Pepito lingered. He chuckled awkwardly. “They make your egg so big,” he said. “Your egg get big, like that. My quack doctor gave me something to avoid that.”
“Pepito, I’m glad you were able to undo this horrible spell, but I really must get back to my grading.”
“Yes ma’am. They make your saliva a pungent odor and your eyes you cannot open.”
“What! What are you talking about?”
“Yes. It is real, ma’am. They do it so something is moving in my body. My superficial skin.”
“Wait. What exactly is a superficial skin?”
“Is how they enter. Always on your feet, they enter.”
“They enter through your feet?”
“Yes,” he said. “In my superficial skin.”
For four years, Pepito mopped our floors and vacuumed the rugs, cleaned the windows, the marble floors and the bathrooms, and polished the furniture in our apartment. I paid him well and he was reliable. “Only why is Pepito so annoying?” Elliot asked.

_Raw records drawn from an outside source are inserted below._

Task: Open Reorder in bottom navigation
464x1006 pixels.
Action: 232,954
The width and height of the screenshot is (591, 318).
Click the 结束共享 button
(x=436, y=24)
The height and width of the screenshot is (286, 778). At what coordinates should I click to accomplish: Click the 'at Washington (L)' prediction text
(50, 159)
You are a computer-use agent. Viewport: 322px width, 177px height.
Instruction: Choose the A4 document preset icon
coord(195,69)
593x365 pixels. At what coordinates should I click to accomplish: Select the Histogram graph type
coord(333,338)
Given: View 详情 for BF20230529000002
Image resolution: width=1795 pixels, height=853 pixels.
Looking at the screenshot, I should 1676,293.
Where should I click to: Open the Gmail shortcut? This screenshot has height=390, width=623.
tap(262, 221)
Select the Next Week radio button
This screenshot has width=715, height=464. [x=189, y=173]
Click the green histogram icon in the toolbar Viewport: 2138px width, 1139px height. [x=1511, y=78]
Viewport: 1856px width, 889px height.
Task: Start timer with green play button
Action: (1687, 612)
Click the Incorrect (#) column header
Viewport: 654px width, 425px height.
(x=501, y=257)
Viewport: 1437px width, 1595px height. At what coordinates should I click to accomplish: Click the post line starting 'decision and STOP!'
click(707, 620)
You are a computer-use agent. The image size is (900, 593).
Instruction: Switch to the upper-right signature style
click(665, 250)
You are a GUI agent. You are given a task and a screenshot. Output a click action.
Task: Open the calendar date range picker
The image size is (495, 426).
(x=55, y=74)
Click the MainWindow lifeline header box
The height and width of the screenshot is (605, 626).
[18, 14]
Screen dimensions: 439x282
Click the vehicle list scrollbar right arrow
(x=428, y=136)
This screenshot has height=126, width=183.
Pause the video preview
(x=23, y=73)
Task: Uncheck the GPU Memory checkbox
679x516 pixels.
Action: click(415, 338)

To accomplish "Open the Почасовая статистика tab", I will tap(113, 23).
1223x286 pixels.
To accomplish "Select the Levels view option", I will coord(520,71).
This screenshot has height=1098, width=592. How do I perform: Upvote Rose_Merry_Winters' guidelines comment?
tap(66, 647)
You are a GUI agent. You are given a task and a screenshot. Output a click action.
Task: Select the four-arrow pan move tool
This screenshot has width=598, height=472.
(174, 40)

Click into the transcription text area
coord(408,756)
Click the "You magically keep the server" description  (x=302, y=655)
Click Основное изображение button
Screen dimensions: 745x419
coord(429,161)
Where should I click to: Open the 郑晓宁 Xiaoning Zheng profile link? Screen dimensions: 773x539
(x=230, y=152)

When Elliot came home from school, Pepito greeted him loudly, exactly the same way every time. “Hello!” he cried. “Hello, handsome boy ~ha ha ha!” Sometimes he showed up very late and flustered, having been detained for a special function at the foreign ambassador’s residence. This meant he was still cleaning at ours when Ben came home from the embassy. He always stayed the allotted length of time and this was all the better if he got to talk to Ben, especially when Ben turned on the television. That was his cue to come in and polish the furniture, making comments on the news broadcast, and asking Ben’s opinion on current affairs.
“Why do you keep him?” Rozzie asked when she visited between her college semesters.
I did consider replacing Pepito. But it seemed unkind to fire someone simply for being annoying, especially since he needed the work.
When it was time for us to leave Rome, Pepito presented me with a severance calculation, neatly tallied up. It was the work of a genius. It had been done by his wife, Helene.
“What!” I cried, in horror.
“Yes,” he said. “This is legal, according to Italian Labor law.”
“But you worked two afternoons a week,” I cried. “And I’m not your sponsor…”
“… or even your primary employer! The foreign ambassador is your sponsor. So why do you expect a severance package from me?”
“Ma’am, this is legal,” he said. “Helene did all the calculation.”
I looked at the neat rows of numbers – every holiday in the last four years accounted for; he expected payment for them all. “Why didn’t you tell me as we went along?” I asked. “If you expected to be paid for holidays, we could have discussed it before you began, and I would have paid as I went.”
“Ma’am,” he explained. “This is how we do the calculation.” He was also charging us for his transportation to and from the apartment, for four years in a row, in addition to a month’s extra wages while he looked for new work. Wow, I thought. If only my university teaching paid this generously; I should be so lucky.
“Does everybody pay you like this when you leave their employ?”
“Yes ma’am. Everybody,” Pepito said. “They are good people.”
I checked with the embassy colleague who had originally recommended Helene. She acknowledged that it didn’t seem fair. But Pepito was right; all this was legal according to Italian labor laws, even for part time employees.
Pepito’s severance pay worked out to well over two thousand euros. I handed it over in cash, as he requested and then he counted it out. “Wait, Ma’am! This is short,” he cried.
“It certainly isn’t!” Then he watched carefully as I counted it out once again.
“Ah, yes,” he said. “It is correct.” He seemed downcast when we said our goodbyes. But I was determined to keep my temper. Maybe I was just cowardly. Or maybe I had put up with his quirks so long, that it seemed silly to end badly. “Goodbye, Pepito. And good luck to you,” I said.
For once in his life, Pepito was speechless. He left without a word. But my superficial skin was absolutely crawling as I shut the door.